Service
Pharma compliance & investigations.
When a life-sciences company faces an internal compliance concern, an independent legal review establishes what happened and what follows. The firm conducts confidential internal investigations and compliance audits (covering suspected kickbacks, off-label promotion and healthcare-integrity issues, MedTech distribution practices, and pre-acquisition due diligence), led by counsel separated from the function under review.
Who this is for
- Pharma affiliates responding to an internal compliance concern or a whistleblower report.
- MedTech companies whose distribution practices have come under scrutiny.
- Private-equity and strategic acquirers of Swiss or German life-sciences targets.
What's included
- Independent internal investigation: confidential legal review of a specific concern such as a suspected kickback, off-label promotion, or a benefit that may breach the HMG integrity provision (Art. 55), led by counsel separated from the function under review.

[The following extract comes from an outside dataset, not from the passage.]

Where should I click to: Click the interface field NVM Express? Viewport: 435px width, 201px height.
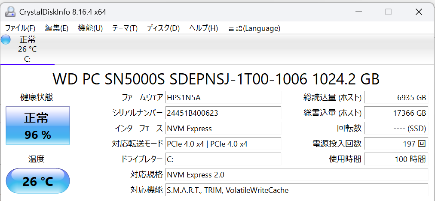point(223,129)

- Healthcare-integrity assessment: testing arrangements against the HMG integrity rule (Art. 55) and the transparency obligation on discounts and rebates (Art. 56), and against the healthcare-integrity ordinance (VITH), whose specific provisions are confirmed at engagement.
- Corruption-exposure review: where the facts touch bribery, assessment against the StGB provisions on bribery of public officials (Art. 322ter) and private-sector bribery (Art. 322octies).
- MedTech distribution-practices audit: review of distributor, agent and tender arrangements against the competition rules that apply to distribution; confined to distribution practices, not merger control or general cartel matters.
- Pre-acquisition compliance due diligence: a discrete review of a target's integrity, distribution and promotional conduct, reported to bear on valuation, representations and post-closing remediation.
- Findings and remediation: a documented assessment and a practical remediation path, delivered in phases.
How it works
- Scoping. The firm defines the question, the boundaries of the review and the legal basis under a confidential scoping engagement.
- Fact-gathering. The firm collects the relevant documents and, where appropriate, conducts interviews under legal privilege.
- Legal assessment. The firm tests the facts against the applicable integrity, distribution and corruption rules.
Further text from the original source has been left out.